The SHSU Global Center for Journalism and Democracy has been hosting Polish students Bartlomiej Zapala, Marta Sznajder, Mateusz Kaczmarczyk and Monika Miller, taking them on a series of meetings and events throughout the university. Going to these events, the students are hoping to gain knowledge of the American journalism process, the different topics American journalists report on, as well as the opportunity to interact with American journalism students and ask questions.
“What we’ve done is set up a variety of meetings for them to not only talk about journalism on every level but also to introduce them to the topics that journalists here are tackling today,” Dan Rather endowed professor and head of the GCJD professor Kelli Arena said. “So everything from immigration to the upcoming election, to oil and gas, to race, to the criminal justice system; they are really getting full immersion into the challenges and topics that U.S. journalists face every day.” Arena said.
Arena also talked about the fact these students have travelled to our small town of Huntsville, Texas as opposed to another major U.S. location such as Washington or New York. She discussed the benefits of the students coming here and experiencing our day-to-day life at SHSU firsthand.

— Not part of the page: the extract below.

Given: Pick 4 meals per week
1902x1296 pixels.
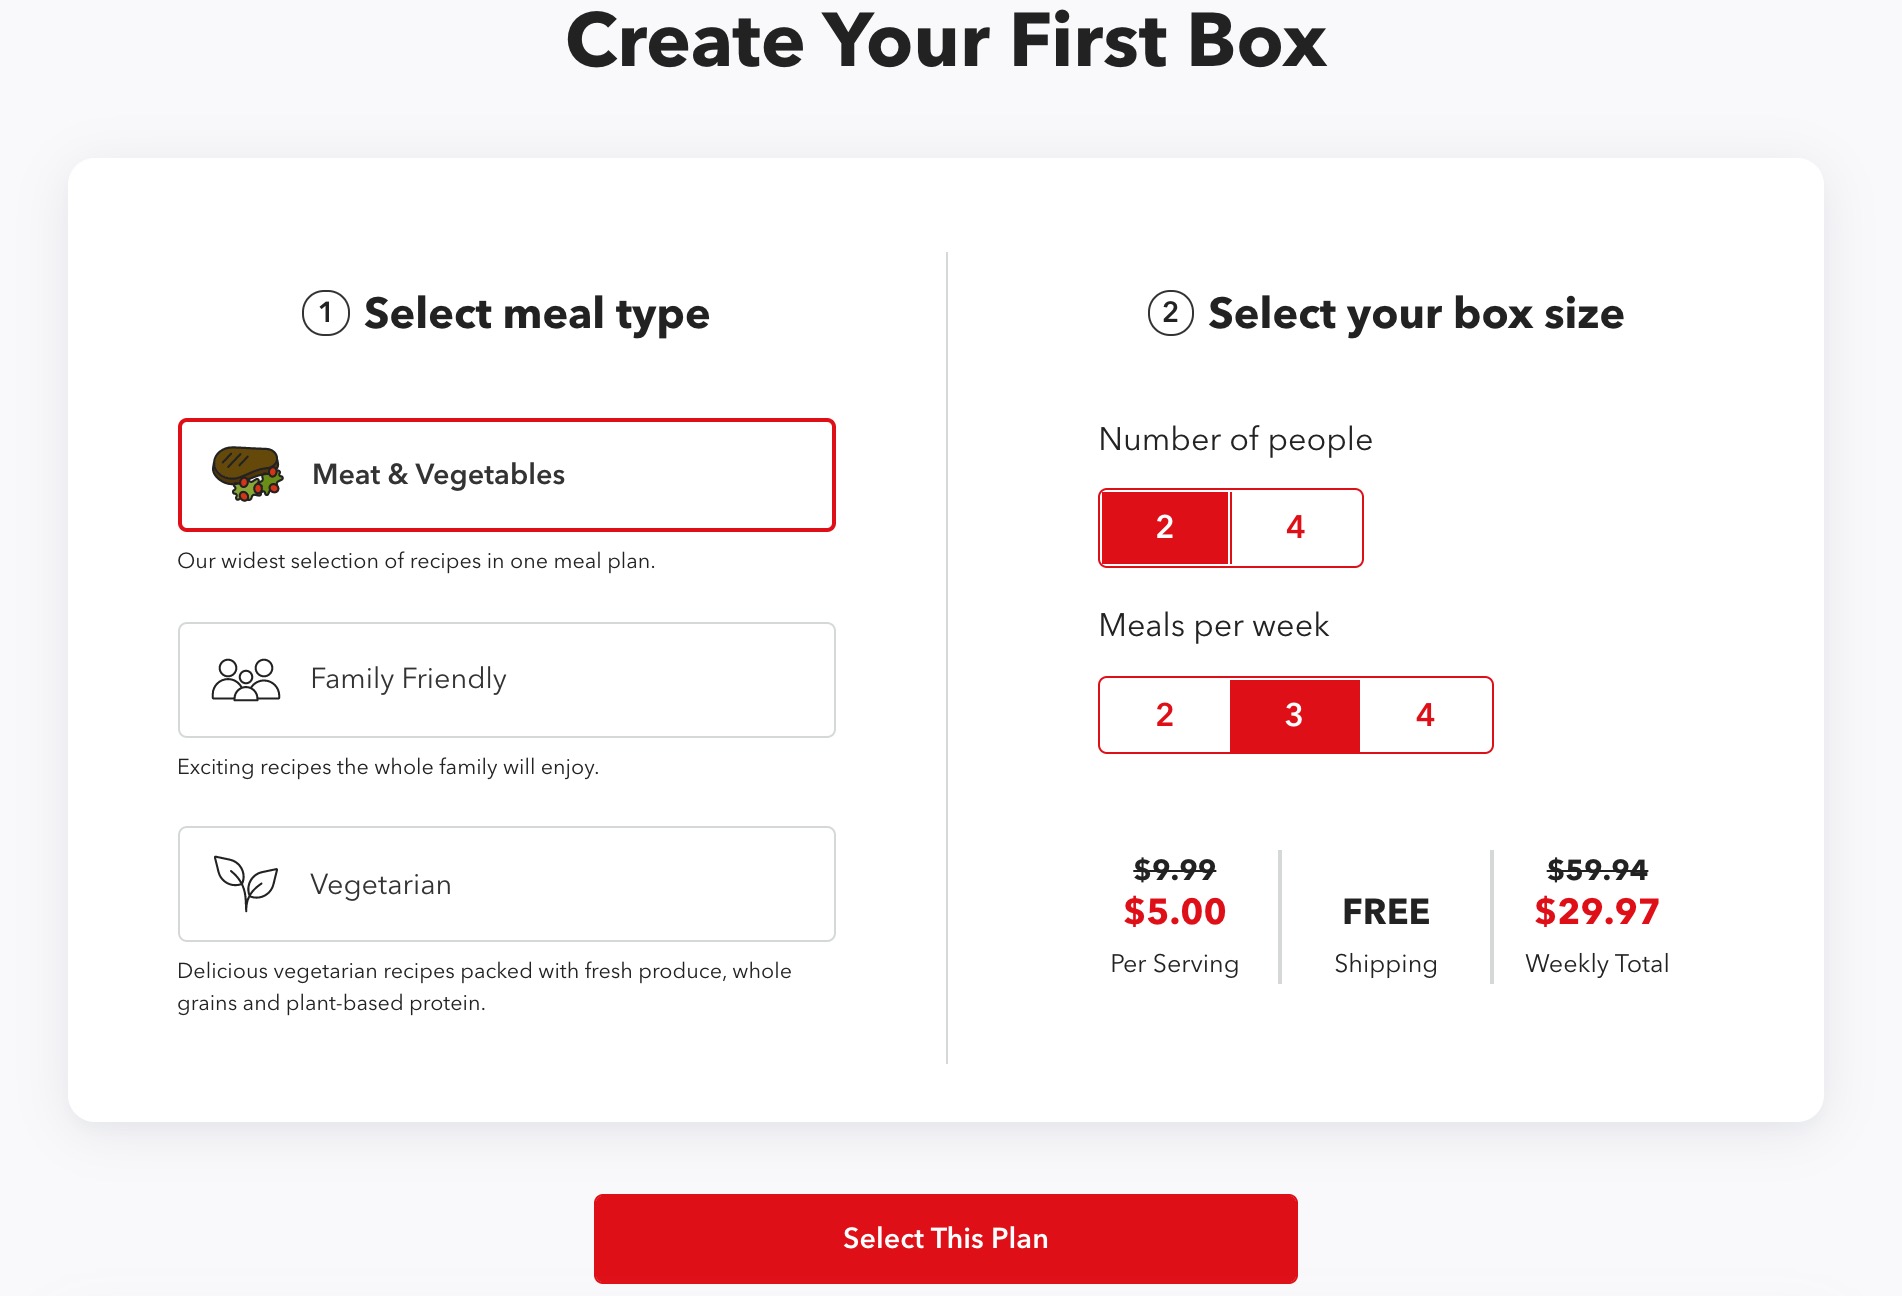Looking at the screenshot, I should [1426, 715].
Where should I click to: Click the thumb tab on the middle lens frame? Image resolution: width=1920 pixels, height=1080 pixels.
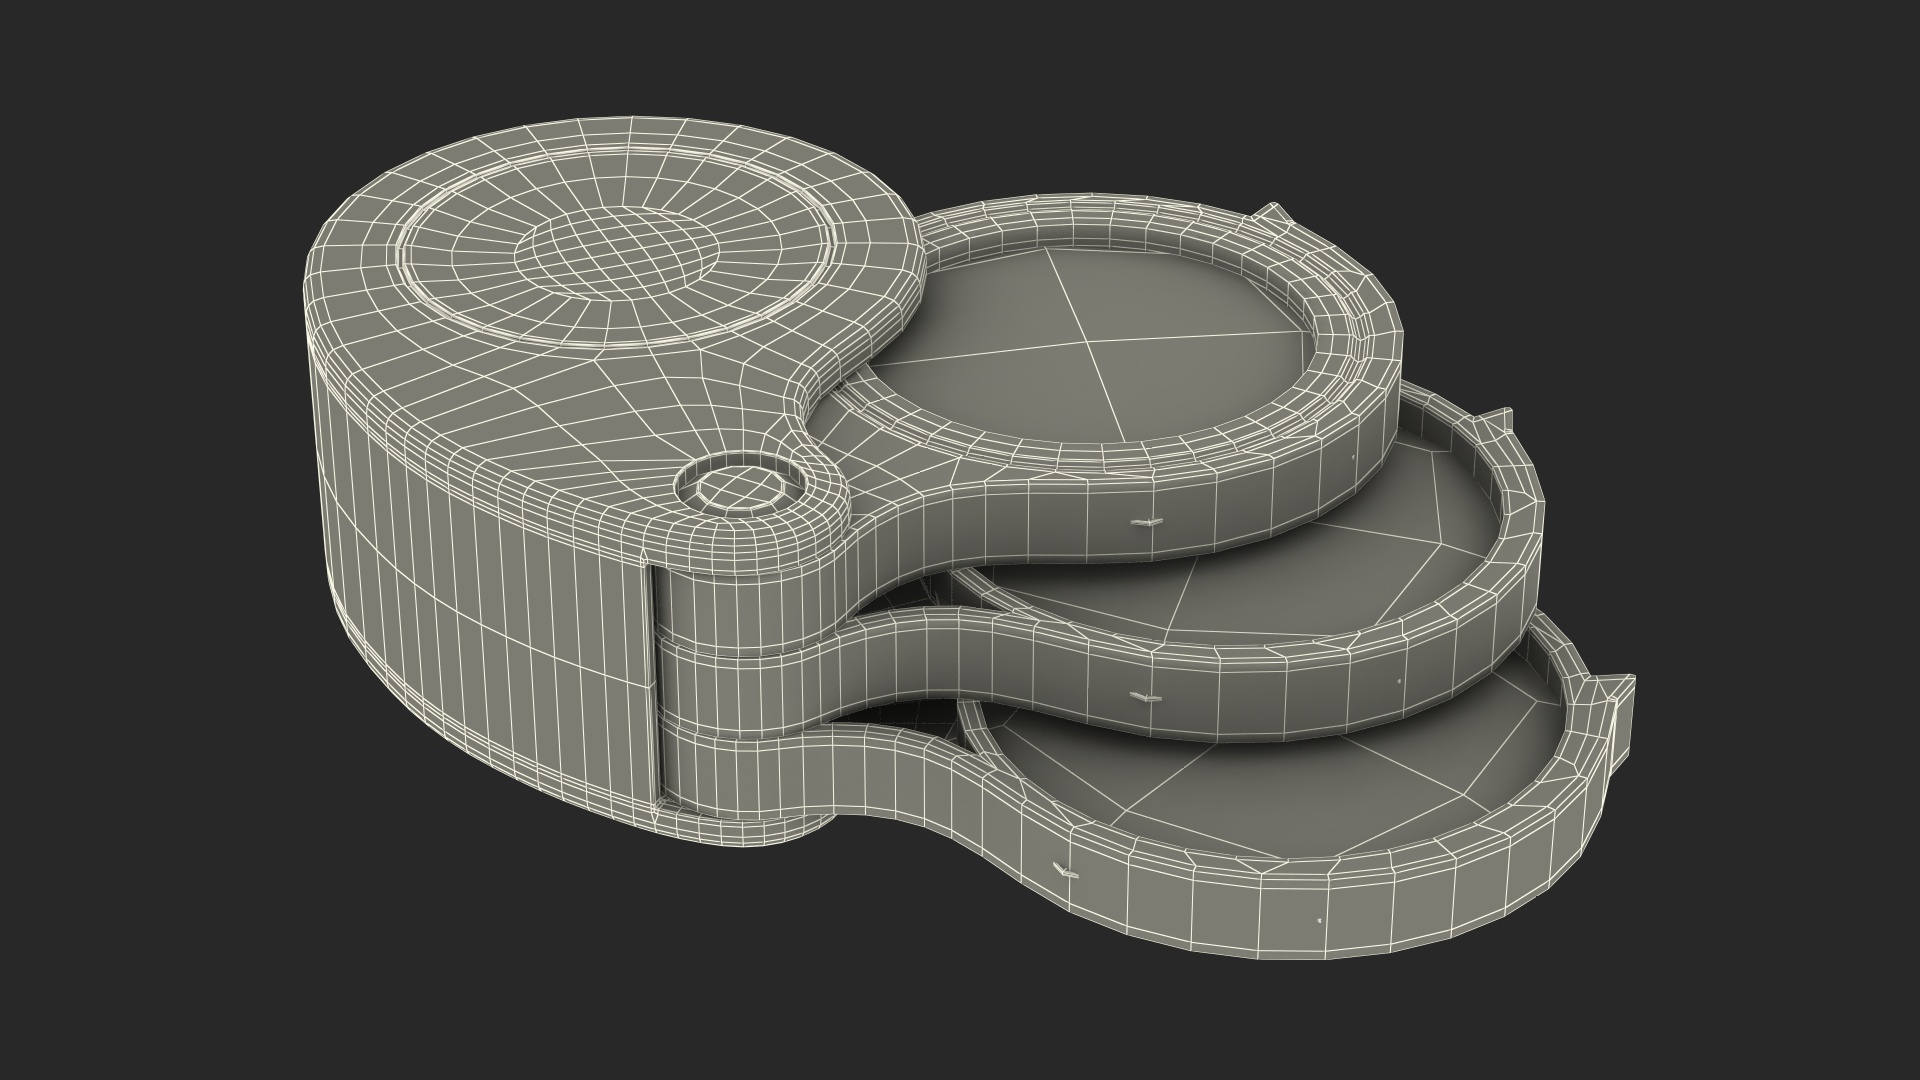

“We have a small community but what better way to get a glimpse into American life and topics that Americans are grappling with each day,” Arena said. “Sometimes I think it’s great to get away from the major activity, the central locations that most people go to and just get people out to the smaller communities because it gives you a different perspective.”
The visit from the students is not only beneficial to them but also a great learning opportunity for SHSU students. SHSU students have the opportunity to speak with the students about their culture and life in Poland.
Several staff members at The Houstonian had the privilege of sitting down with the students and discussing journalism, the media, and current events that are making a global impact in both Europe and America.
“The students who have had the opportunity to interact with them have been inspired and have learned,” Arena said. “It’s always good to be confronted with a different perspective. It’s always good to hear about how news and global developments are impacting communities and people outside the United States. It helps us to grow. It helps us to perhaps become more empathetic.” Arena said.
The visiting students have never been to the states before this trip. Mateusz Kaczmarczyk said that even by being from Poland, they are familiar with some aspects of American media.
“We know all about the American industry,” Kaczmarczyk said. “For some reason in Poland it’s really popular. Mainly because English is like our second language so we understand and know [about America].”
The students are taking advantage of more than just academic opportunities while in the U.S. They talked about the big differences in Polish and American food as well. Marta Sznajder said they tried Taco Bell for the first time while here in Huntsville.
Despite all of the culture shock and differences in everyday life, the students explained they are able to find similarities between American and Polish cultures and there is something bigger that seems to connect us all.
“The sky’s always the same,” said Monika Miller.
The visiting students will be staying on campus until Saturday and will be visiting a number of other places including The Texas Tribune and the Community Impact Newspaper’s Headquarters. They will have many more opportunities to interact with other students and faculty members as well.